`LinkContentFetcher` uses wrong encoding for html responses where encoding is not explicitly defined in `Content-Type` header. #7976

tstadel · 2024-07-04T12:18:10Z

Describe the bug
LinkContentFetcher uses requests library under the hood. If requests library receives Content-Type headers without explict endoding, it infers encoding ISO-8859-1, which is in line with https://datatracker.ietf.org/doc/html/rfc2616#section-3.7.1 but is most of the time wrong as utf-8 has become a defacto standard (See https://stackoverflow.com/a/52615216 and https://stackoverflow.com/a/44203633).

This is especially a problem with HTML which lets you define the encoding on the HTML layer and does not rely on the Content-Type.
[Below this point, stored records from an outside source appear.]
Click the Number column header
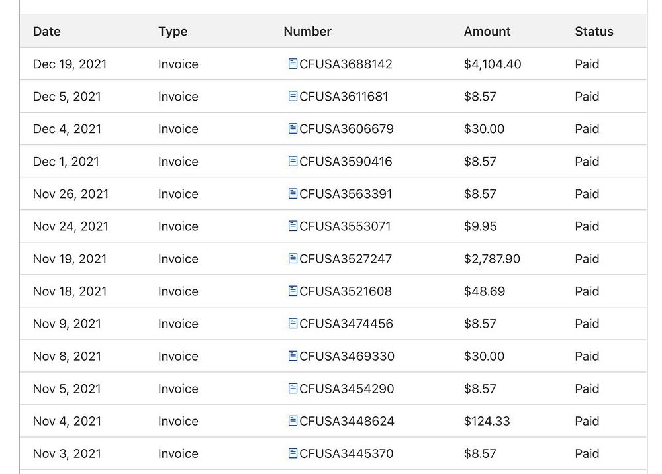The image size is (662, 474). tap(307, 32)
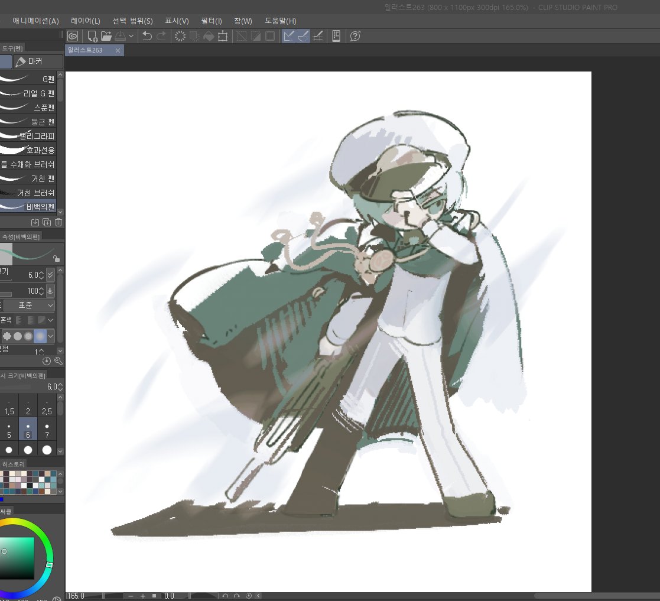Toggle the brush property lock icon
Viewport: 660px width, 601px height.
(x=56, y=258)
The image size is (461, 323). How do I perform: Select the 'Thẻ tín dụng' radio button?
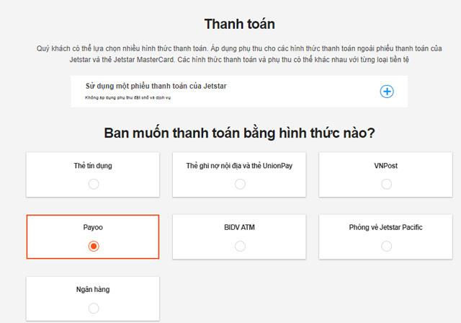point(93,184)
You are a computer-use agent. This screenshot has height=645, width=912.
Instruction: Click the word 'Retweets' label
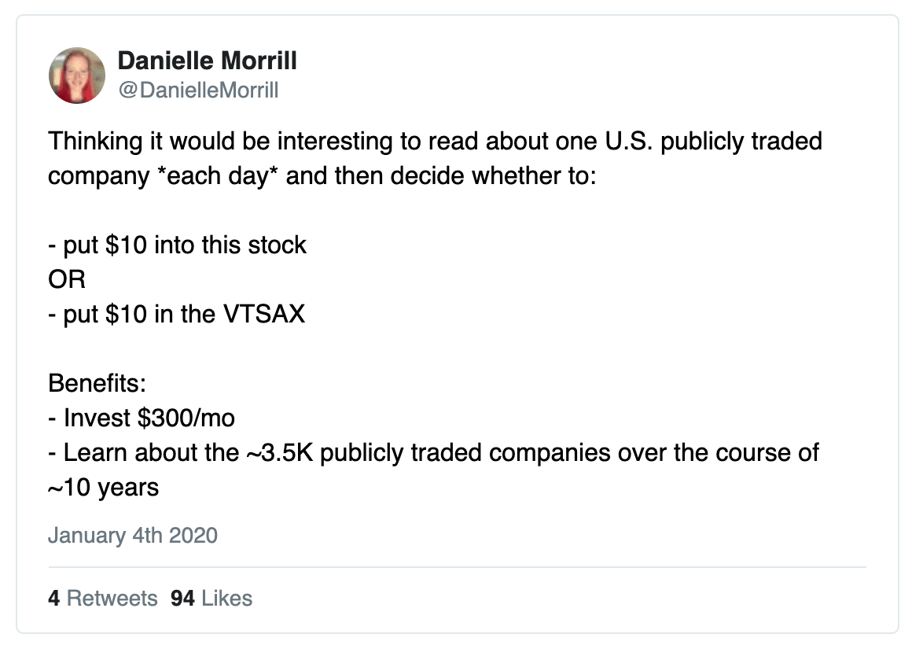coord(112,598)
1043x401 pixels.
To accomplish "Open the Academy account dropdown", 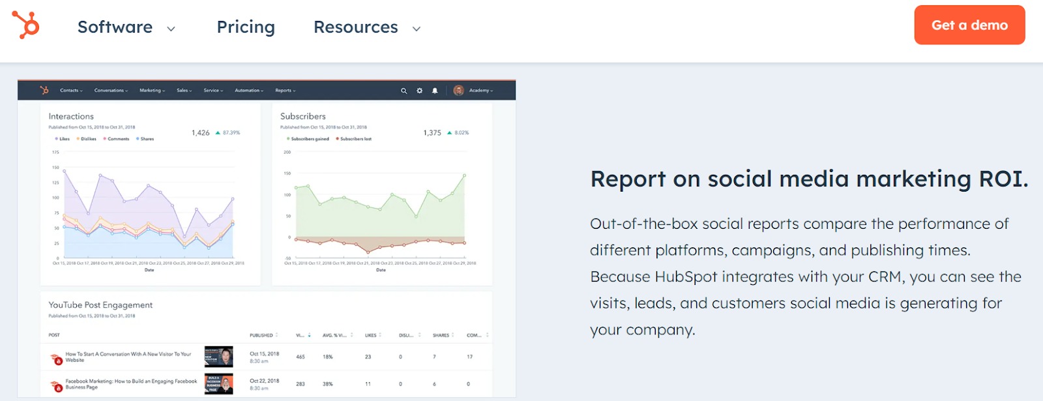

As we want to get the bytes anyways, there's no need to fiddle with the response as string, as we can simply access bytes via response.content.

Error message
No error message, but content is wrongly encoded

Expected behavior
Encoding is correct

Additional context
Add any other context about the problem here, like document types / preprocessing steps / settings of reader etc.

To Reproduce
As an example where this is an issue, take https://www.mckinsey.com/about-us/new-at-mckinsey-blog/equal-at-mckinsey : Encoding is defined in html correctly as utf-8, but Content-Type is text/html only.
Browsers and httpx library handle this site correctly as utf-8, LinkContentFetcher does not.

FAQ Check

Have you had a look at our new FAQ page?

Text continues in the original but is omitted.